Monday, March 04, 2013

Just a Theory ... Again (Sigh)

So, the Ohio Supreme Court is finally hearing the case of that teacher who pushed creationism and Christianity, since all the lower courts upheld his being fired.

Here's the most disheartening thing of all.
Justices appeared perplexed, at times irritated, about what lawyers believed was the legal issue before them.

Justice Paul Pfeifer was incredulous when Mr. Smith argued that Mr. Freshwater's evolution class wouldn't have been covered under the school district's controversial-issues policy.

"So there's nothing controversial about evolution," he said. "It is a theory, isn't it?"
Yes, Mr Justice, it is. Like gravity and germs and relativity and heliocentrism...

As they say at Not Just a Theory:
In everyday use, theory means a guess or a hunch, something that maybe needs proof. In science, a theory is not a guess, not a hunch. It's a well-substantiated, well-supported, well-documented explanation for our observations. It ties together all the facts about something, providing an explanation that fits all the observations and can be used to make predictions. In science, theory is the ultimate goal, the explanation. It's as close to proven as anything in science can be.

Some people think that in science, you have a theory, and once it's proven, it becomes a law. That's not how it works. In science, we collect facts, or observations, we use laws to describe them, and a theory to explain them. You don't promote a theory to a law by proving it. A theory never becomes a law.

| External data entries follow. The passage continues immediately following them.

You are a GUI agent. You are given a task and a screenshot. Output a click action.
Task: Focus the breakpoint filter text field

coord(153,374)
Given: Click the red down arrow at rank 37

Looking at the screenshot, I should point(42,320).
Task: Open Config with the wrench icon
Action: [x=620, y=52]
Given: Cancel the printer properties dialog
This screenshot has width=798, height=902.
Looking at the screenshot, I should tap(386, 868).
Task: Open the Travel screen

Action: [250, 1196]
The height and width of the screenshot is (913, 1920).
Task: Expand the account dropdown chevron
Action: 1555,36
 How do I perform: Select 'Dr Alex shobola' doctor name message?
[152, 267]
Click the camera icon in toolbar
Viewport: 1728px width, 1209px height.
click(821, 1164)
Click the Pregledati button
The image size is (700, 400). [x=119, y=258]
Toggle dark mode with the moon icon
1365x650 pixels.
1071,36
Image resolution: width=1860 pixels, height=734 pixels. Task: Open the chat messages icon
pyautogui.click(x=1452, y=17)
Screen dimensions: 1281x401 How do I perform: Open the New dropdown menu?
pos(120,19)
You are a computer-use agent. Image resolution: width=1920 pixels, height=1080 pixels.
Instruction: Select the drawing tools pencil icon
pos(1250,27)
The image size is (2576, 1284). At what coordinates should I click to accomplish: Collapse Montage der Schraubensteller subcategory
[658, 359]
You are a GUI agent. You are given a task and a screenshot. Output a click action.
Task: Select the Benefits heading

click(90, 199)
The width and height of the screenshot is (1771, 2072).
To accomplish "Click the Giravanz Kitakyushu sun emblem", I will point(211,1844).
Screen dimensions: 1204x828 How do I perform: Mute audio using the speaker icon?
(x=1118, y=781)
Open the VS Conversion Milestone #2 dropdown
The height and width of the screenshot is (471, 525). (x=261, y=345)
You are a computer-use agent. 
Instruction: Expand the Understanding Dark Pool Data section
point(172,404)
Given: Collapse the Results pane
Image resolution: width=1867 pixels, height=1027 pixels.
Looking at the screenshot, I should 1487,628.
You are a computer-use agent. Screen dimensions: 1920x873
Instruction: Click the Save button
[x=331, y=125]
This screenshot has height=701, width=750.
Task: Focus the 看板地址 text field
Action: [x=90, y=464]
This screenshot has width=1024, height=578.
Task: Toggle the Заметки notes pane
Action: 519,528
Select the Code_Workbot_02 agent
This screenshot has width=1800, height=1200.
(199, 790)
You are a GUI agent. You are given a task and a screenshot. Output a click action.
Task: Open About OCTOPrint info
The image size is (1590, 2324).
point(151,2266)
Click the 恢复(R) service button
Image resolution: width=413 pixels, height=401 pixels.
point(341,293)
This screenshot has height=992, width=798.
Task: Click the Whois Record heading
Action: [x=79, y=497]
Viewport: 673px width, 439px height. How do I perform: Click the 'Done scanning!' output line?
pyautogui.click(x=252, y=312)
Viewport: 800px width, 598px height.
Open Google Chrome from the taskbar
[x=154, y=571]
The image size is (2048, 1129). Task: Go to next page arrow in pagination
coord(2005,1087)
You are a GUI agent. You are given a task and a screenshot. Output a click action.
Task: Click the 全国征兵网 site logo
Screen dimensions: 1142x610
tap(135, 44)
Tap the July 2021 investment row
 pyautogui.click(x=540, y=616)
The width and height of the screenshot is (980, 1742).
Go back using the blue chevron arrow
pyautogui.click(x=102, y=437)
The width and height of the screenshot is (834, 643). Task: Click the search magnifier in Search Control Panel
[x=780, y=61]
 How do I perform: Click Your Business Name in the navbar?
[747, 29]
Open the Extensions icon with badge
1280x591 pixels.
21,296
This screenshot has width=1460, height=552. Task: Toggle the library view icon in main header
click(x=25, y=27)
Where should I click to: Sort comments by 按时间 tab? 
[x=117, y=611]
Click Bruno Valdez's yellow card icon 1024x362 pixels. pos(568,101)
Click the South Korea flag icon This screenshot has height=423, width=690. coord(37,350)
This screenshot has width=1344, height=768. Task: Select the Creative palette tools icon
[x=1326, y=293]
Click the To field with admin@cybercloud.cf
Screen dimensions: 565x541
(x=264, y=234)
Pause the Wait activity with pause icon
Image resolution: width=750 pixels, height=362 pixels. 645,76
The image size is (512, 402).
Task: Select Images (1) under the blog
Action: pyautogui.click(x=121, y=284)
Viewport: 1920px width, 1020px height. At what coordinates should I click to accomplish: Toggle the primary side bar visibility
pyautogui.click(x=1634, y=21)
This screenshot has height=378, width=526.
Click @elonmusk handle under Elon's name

This bears repeating. A theory never becomes a law. In fact, if there was a hierarchy of science, theories would be higher than laws. There is nothing higher, or better, than a theory. Laws describe things, theories explain them. An example will help you to understand this. There's a law of gravity, which is the description of gravity. It basically says that if you let go of something it'll fall. It doesn't say why. Then there's the theory of gravity, which is an attempt to explain why. Actually, Newton's Theory of Gravity did a pretty good job, but Einstein's Theory of Relativity does a better job of explaining it. These explanations are called theories, and will always be theories. They can't be changed into laws, because laws are different things. Laws describe, and theories explain.